Je ne regardai pas. « C’est aux élans de s’en occuper, pas à moi, fichtre ! Nous avons du travail. Star est-ce que tu peux tirer de la main gauche ? Avec un de ces pistolets ? »

— « Certainement, seigneur. »

— « Tu vas te tenir à dix pas derrière moi et tirer sur tout ce qui bouge. Rufo, tu vas suivre Star, arc bandé, flèche encochée. Feu sur tout ce que l’on voit. Attache un de ces pistolets… il n’y a qu’à faire une boucle avec un bout de corde. » Je réfléchis. « Il va falloir abandonner presque tout cela. Star, tu ne peux pas bander un arc, alors laisse-le, si joli qu’il soit, et laisse aussi ton carquois. Rufo peut porter mon carquois avec le tien ; nous utilisons les mêmes flèches. Cela me fait de la peine d’abandonner mon arc, il m’allait bien, mais il le faut. Zut ! »

— « Je vais le porter, mon Héros. »

— « Non, nous devons nous débarrasser de tout le barda que nous ne pouvons pas utiliser. » Je décrochai ma gourde et bus une grande rasade avant de la passer aux autres. « Finissez-la et jetez-la. »

Pendant que Rufo buvait, Star mit mon arc en bandoulière. « Seigneur mari ? Comme ça, ce n’est pas lourd du tout et ça ne me fait pas mal au bras. D’accord ? »

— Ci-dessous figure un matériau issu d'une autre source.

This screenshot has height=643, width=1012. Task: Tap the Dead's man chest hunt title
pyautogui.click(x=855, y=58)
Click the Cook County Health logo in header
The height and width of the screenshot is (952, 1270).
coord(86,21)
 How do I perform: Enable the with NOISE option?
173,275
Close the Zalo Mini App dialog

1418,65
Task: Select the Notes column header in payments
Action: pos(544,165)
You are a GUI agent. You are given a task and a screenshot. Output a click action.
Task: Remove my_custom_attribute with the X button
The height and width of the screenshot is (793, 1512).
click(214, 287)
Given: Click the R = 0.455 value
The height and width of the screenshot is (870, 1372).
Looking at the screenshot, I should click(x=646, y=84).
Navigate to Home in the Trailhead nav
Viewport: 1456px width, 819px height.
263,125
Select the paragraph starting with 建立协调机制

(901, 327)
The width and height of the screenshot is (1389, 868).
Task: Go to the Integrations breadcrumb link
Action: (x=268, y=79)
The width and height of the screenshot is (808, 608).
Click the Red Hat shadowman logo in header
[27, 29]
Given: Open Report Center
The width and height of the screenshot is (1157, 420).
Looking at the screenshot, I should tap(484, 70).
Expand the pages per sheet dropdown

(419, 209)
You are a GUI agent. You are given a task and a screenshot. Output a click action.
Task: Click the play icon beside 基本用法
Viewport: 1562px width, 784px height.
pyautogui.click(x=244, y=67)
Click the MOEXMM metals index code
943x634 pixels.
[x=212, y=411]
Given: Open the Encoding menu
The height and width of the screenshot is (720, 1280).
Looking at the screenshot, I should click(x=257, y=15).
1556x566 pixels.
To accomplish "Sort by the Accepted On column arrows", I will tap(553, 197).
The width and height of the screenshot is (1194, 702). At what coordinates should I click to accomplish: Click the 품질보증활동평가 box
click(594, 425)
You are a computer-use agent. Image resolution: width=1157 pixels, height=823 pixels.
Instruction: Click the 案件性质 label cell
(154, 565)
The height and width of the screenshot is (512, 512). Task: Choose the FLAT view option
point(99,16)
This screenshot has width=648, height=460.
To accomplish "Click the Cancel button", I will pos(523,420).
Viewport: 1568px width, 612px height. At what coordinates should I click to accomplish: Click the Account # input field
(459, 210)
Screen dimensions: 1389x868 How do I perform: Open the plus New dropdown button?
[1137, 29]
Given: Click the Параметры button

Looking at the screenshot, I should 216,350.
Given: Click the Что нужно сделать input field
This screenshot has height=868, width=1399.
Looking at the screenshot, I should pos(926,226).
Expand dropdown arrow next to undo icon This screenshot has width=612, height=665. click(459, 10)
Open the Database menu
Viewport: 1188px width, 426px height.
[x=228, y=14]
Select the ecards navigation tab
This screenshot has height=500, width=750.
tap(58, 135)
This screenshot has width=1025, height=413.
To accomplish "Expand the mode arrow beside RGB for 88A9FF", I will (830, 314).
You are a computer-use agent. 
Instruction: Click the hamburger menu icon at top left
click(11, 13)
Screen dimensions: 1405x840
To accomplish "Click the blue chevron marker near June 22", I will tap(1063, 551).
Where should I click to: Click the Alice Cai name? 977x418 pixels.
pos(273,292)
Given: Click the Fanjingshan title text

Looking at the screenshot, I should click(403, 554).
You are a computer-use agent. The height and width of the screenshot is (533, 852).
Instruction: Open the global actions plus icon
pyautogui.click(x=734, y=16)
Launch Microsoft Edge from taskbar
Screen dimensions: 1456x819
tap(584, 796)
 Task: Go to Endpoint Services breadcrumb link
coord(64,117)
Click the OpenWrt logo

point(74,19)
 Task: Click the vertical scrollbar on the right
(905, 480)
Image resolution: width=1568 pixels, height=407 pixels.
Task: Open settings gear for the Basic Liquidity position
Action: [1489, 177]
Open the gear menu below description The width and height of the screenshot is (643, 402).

— « Eh bien… Si cela te gêne pour marcher, coupe la corde et laisse-le sur place. Maintenant, bois tout ton saoul et nous partons. » J’examinai le corridor dans lequel nous nous trouvions, il avait quinze pieds de large et autant de haut ; la lumière venait de nulle part et il tournait vers la droite, ce qui correspondait parfaitement au croquis que j’avais dans l’esprit. « Prêts ? Suivez-moi de près. Si nous ne pouvons pas y couper, nous faisons feu ou nous tirons une flèche, avant d’adresser le moindre salut. » Je dégainai mon épée et nous partîmes à grands pas.

Pourquoi mon épée plutôt qu’un de ces pistolets tirant ces « rayons de la mort ? » Star en portait un et les connaissait mieux que moi. Je n’étais même pas capable de voir s’ils étaient chargés et ne savais pas non plus combien de temps il fallait presser sur le bouton qui servait de détente. Elle savait tirer, elle avait fait preuve de son adresse et, au combat, elle était au moins aussi calme que Rufo ou moi-même.